▶ How to complete this task:
Repeat every entry in the listing below, exactly.

Supplied data below:

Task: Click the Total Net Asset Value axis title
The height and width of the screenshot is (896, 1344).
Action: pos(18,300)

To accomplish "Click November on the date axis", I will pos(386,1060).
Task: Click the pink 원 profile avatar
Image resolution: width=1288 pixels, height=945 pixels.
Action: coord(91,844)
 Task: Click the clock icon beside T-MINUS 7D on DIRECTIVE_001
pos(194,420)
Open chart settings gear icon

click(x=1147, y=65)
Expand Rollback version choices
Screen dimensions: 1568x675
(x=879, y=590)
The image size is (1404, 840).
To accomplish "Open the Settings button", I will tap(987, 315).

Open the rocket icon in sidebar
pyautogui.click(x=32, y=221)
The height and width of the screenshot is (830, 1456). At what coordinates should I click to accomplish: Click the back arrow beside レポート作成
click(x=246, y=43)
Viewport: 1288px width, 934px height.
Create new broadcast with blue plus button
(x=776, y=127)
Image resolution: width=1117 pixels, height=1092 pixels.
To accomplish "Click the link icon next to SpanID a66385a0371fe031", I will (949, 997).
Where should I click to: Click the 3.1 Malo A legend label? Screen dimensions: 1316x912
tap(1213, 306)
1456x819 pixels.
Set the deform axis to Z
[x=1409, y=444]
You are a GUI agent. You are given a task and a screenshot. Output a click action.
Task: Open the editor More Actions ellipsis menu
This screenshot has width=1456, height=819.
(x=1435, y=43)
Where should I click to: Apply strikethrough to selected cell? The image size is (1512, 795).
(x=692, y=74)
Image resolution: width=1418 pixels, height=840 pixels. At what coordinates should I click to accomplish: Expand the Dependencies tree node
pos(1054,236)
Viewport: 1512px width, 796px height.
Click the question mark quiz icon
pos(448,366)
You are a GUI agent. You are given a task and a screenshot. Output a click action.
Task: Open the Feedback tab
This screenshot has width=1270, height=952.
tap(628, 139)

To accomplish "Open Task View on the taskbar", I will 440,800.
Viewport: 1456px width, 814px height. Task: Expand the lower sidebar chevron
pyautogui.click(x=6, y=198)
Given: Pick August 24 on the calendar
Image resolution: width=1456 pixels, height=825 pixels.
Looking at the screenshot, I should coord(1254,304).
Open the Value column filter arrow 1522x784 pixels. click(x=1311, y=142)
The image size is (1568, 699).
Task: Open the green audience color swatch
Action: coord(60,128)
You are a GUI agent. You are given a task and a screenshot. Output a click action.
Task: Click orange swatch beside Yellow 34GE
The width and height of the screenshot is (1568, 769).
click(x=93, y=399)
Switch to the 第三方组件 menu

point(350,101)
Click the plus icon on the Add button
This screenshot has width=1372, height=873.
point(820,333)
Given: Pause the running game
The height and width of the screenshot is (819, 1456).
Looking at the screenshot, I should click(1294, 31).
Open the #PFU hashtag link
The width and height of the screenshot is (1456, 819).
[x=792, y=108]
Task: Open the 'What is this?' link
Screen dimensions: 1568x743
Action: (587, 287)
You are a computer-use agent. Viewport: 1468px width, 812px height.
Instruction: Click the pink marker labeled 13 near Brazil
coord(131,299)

End of Supplied data.

▶ Solution to this task:
Task: Click the Total Net Asset Value axis title
The height and width of the screenshot is (896, 1344).
Action: pos(18,300)

To accomplish "Click November on the date axis", I will pos(386,1060).
Task: Click the pink 원 profile avatar
Image resolution: width=1288 pixels, height=945 pixels.
Action: coord(91,844)
 Task: Click the clock icon beside T-MINUS 7D on DIRECTIVE_001
pos(194,420)
Open chart settings gear icon

click(x=1147, y=65)
Expand Rollback version choices
Screen dimensions: 1568x675
(x=879, y=590)
The image size is (1404, 840).
To accomplish "Open the Settings button", I will tap(987, 315).

Open the rocket icon in sidebar
pyautogui.click(x=32, y=221)
The height and width of the screenshot is (830, 1456). At what coordinates should I click to accomplish: Click the back arrow beside レポート作成
click(x=246, y=43)
Viewport: 1288px width, 934px height.
Create new broadcast with blue plus button
(x=776, y=127)
Image resolution: width=1117 pixels, height=1092 pixels.
To accomplish "Click the link icon next to SpanID a66385a0371fe031", I will (949, 997).
Where should I click to: Click the 3.1 Malo A legend label? Screen dimensions: 1316x912
tap(1213, 306)
1456x819 pixels.
Set the deform axis to Z
[x=1409, y=444]
You are a GUI agent. You are given a task and a screenshot. Output a click action.
Task: Open the editor More Actions ellipsis menu
This screenshot has width=1456, height=819.
(x=1435, y=43)
Where should I click to: Apply strikethrough to selected cell? The image size is (1512, 795).
(x=692, y=74)
Image resolution: width=1418 pixels, height=840 pixels. At what coordinates should I click to accomplish: Expand the Dependencies tree node
pos(1054,236)
Viewport: 1512px width, 796px height.
Click the question mark quiz icon
pos(448,366)
You are a GUI agent. You are given a task and a screenshot. Output a click action.
Task: Open the Feedback tab
This screenshot has width=1270, height=952.
tap(628, 139)

To accomplish "Open Task View on the taskbar", I will 440,800.
Viewport: 1456px width, 814px height. Task: Expand the lower sidebar chevron
pyautogui.click(x=6, y=198)
Given: Pick August 24 on the calendar
Image resolution: width=1456 pixels, height=825 pixels.
Looking at the screenshot, I should coord(1254,304).
Open the Value column filter arrow 1522x784 pixels. click(x=1311, y=142)
The image size is (1568, 699).
Task: Open the green audience color swatch
Action: coord(60,128)
You are a GUI agent. You are given a task and a screenshot. Output a click action.
Task: Click orange swatch beside Yellow 34GE
The width and height of the screenshot is (1568, 769).
click(x=93, y=399)
Switch to the 第三方组件 menu

point(350,101)
Click the plus icon on the Add button
This screenshot has width=1372, height=873.
point(820,333)
Given: Pause the running game
The height and width of the screenshot is (819, 1456).
Looking at the screenshot, I should click(1294, 31).
Open the #PFU hashtag link
The width and height of the screenshot is (1456, 819).
[x=792, y=108]
Task: Open the 'What is this?' link
Screen dimensions: 1568x743
Action: (587, 287)
You are a computer-use agent. Viewport: 1468px width, 812px height.
Instruction: Click the pink marker labeled 13 near Brazil
coord(131,299)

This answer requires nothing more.